A Novel Pathogenic TUBA1A Variant in a Croatian Infant Is Linked to a Severe Tubulinopathy with Walker-Warburg-like Features

Abstract

Tubulinopathies are associated with malformations of cortical development but not Walker-Warburg Syndrome. Intensive monitoring of a Croatian infant presenting as Walker-Warburg Syndrome in utero began at 21 weeks due to increased growth of cerebral ventricles and foetal biparietal diameter. Monitoring continued until Caesarean delivery at 34 weeks where the infant was eutrophic. Clinical assessment of a progressive neurological disorder of unknown aetiology found a macrocephalic head and markedly hypoplastic genitalia with a micropenis. Neurological examination showed generalized hypotonia with very rare spontaneous movements, hypotonia-induced respiratory insufficiency and ventilator dependence, and generalized myoclonus intensifying during manipulation. With clinical features of hypotonia, lissencephaly, and brain malformations, Walker-Warburg Syndrome was suspected; however, eye anomalies were absent. Genetic trio analysis via whole-exome sequencing only identified a novel de novo mutation in the TUBA1A gene (NM_006009.4:c.848A>G; NP_006000.2:p.His283Arg) in the infant, who died at 2 months of age, as the likely cause. We report a previously unpublished, very rare heterozygous TUBA1A mutation with clinical features of macrocephaly and hypoplastic genitalia which have not previously been associated with the gene. The absence of eye phenotypes or mutations in Walker-Warburg-associated genes confirm this as not a new presentation of Walker-Warburg Syndrome but a novel TUBA1A tubulinopathy for neonatologists to be aware of.

Keywords: TUBA1A; generalized myoclonus; hypoplastic genitalia; hypotonia; lissencephaly; macrocephaly; tubulinopathy.

Figure 1

Brain ultrasound and MRI. (a–c). Brain ultrasound demonstrates dilated cerebral hemispheres, thin mantle of brain tissue on the convexity, absent basal ganglia and hypoplastic pons, and cerebellum. (d,e) Brain MRI showing complex anomalies consistent with WWS. (a) Coronary plane. (b) Medio-sagittal plane. (c) Parasagittal plane. (d) Supratentorial. (e) Infratentorial.

Figure 2

Trio pedigree with Sanger sequence chromatogram traces, showing the heterozygous TUBA1A, Chr12 (GRCh38): g.49185518T>C: NM_006009.4: c.848A>G mutation status in the patient (note that reverse sequencing trace is shown; thus, T>C).

Figure 3

A lollipop diagram depicting the mutation landscape for TUBA1A variants reported in clinVar and the H283R mutation. TUBA1A (consists of two main functional domains represented by the green (Tubulin/FtsZ family, GTPase domain-amino acid (aa) 3-213) and red (Tubulin C-terminal domain-aa 263-392).
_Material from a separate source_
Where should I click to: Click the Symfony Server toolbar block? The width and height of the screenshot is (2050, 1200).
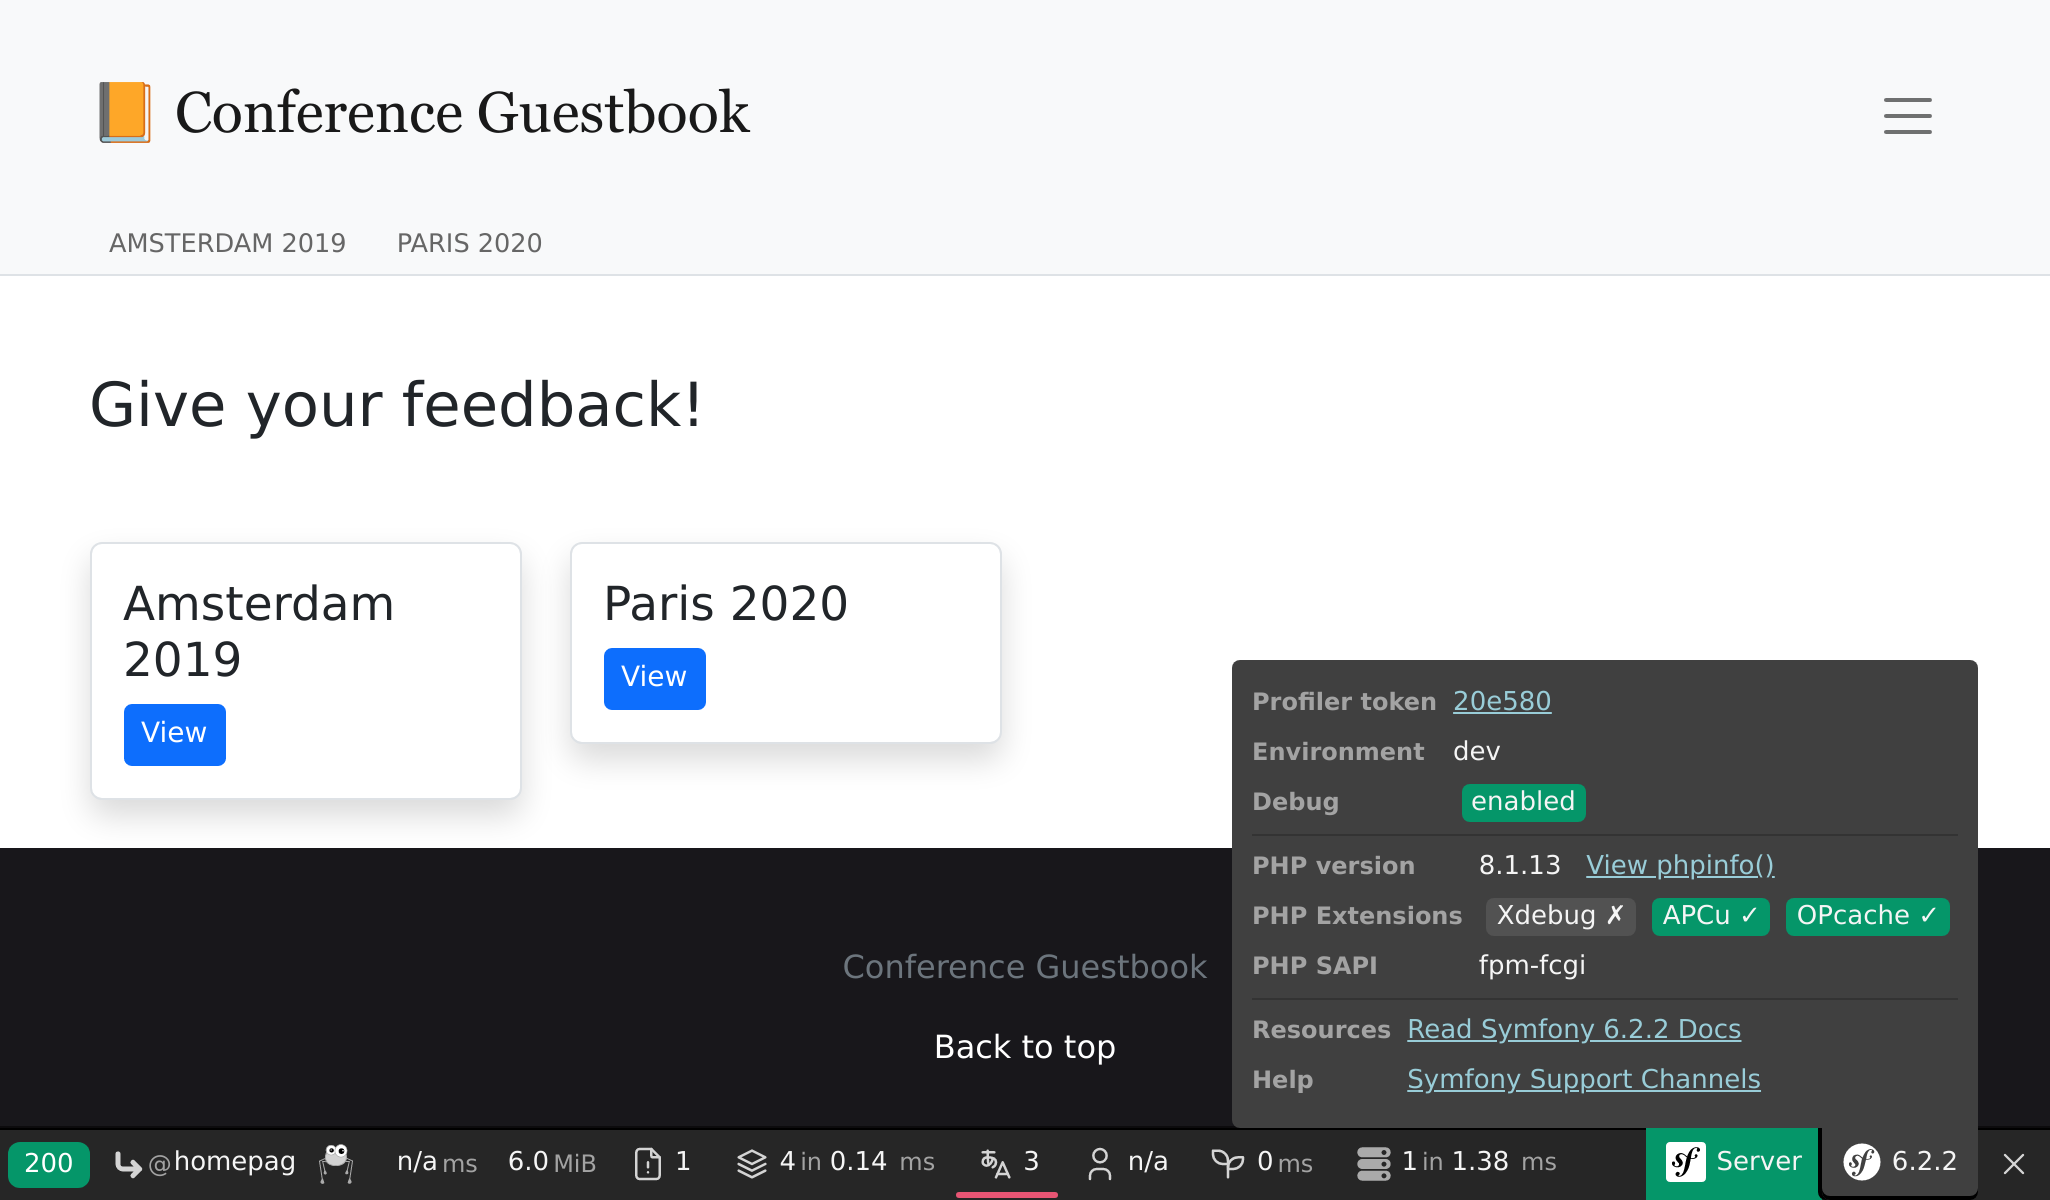click(1732, 1162)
Red upward lollipops represent pathogenic variants, orange downward lollipops represent likely pathogenic variants, a green upward lollipop represents a single likely benign variant, and the blue upward lollipop represents the H283R mutation identified in the patient.

Figure 4

Three-dimensional modelling of TUBA1A Histidine (residue 283) in a neuronal microtubule filament structure. (a) Side view of neuronal human tubulin filament (modelled based on protein structure: 5JCO [13]). Alternating horizontal rows of α-tubulin 1A chain monomers (top row and third row) with dark blue spheres marking the H283 residue that facilitates interaction between adjacent α-tubulin 1A chain monomers. Each tubulin monomer is coloured differently to aid visualisation of interactions. Second and bottom rows are the tubulin-β-3 chain monomers of the microtubule filament. (b) Top view of microtubule filament shown in 4a, highlighting the location of His283 (dark blue spheres) lying deep in the groove between adjacent α-tubulin 1A chain monomers close to the internal surface of the microtubule filament. (c) Blow up of the structure of the His283 residue (dark blue) showing hydrogen bonding with Lys280 (turquoise) in the same α-tubulin 1A chain monomer and Gln85 (green) in the adjacent α-tubulin 1A chain monomer, which is predicted to be disrupted by the pHis283Arg mutation in the patient.